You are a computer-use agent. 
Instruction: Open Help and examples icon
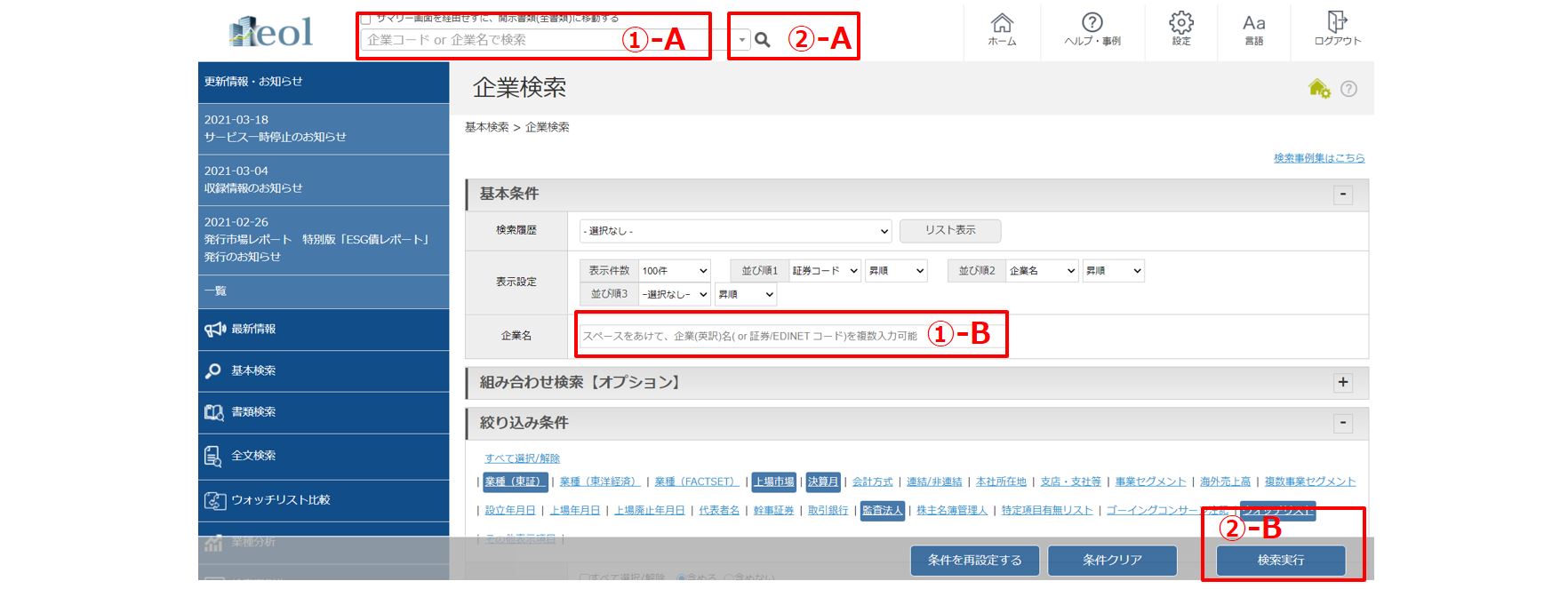[1092, 29]
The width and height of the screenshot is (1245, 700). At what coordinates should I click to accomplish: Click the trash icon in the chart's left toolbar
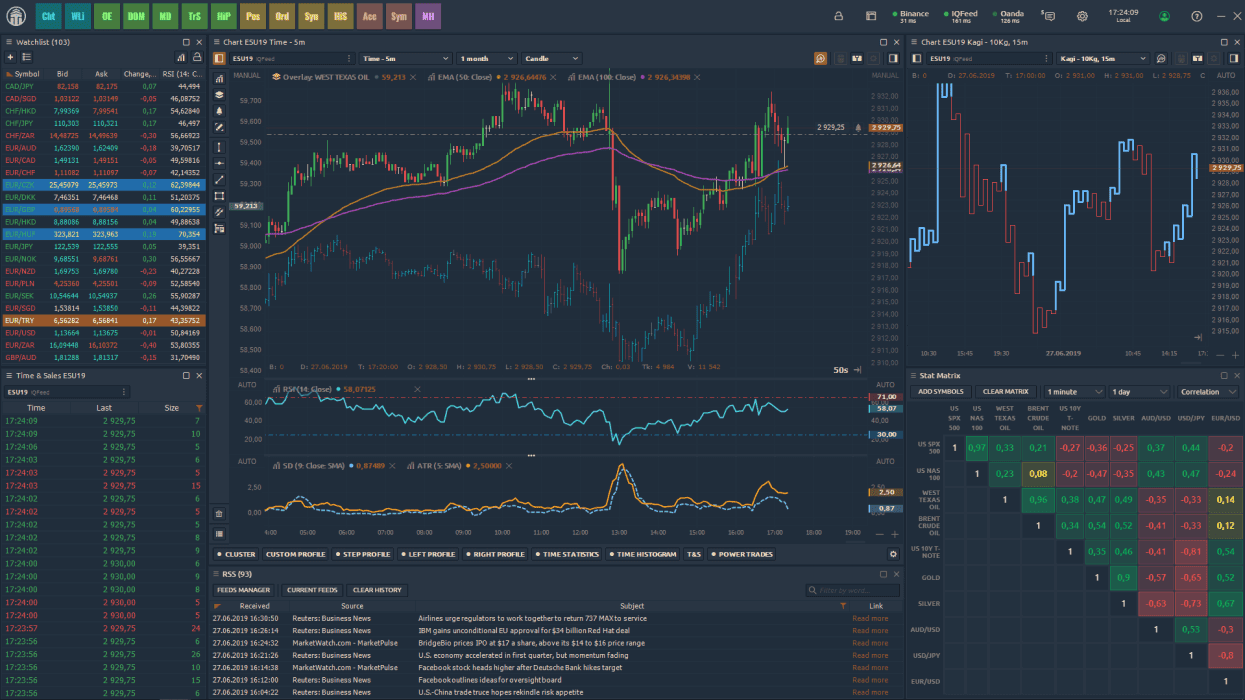click(219, 513)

Short exercise: Pick out every line of the records above that contains the string "icon", treating uppercase and lowercase as different.

Written response:
Instruction: Open Help and examples icon
The width and height of the screenshot is (1245, 700). At what coordinates should I click to accomplish: Click the trash icon in the chart's left toolbar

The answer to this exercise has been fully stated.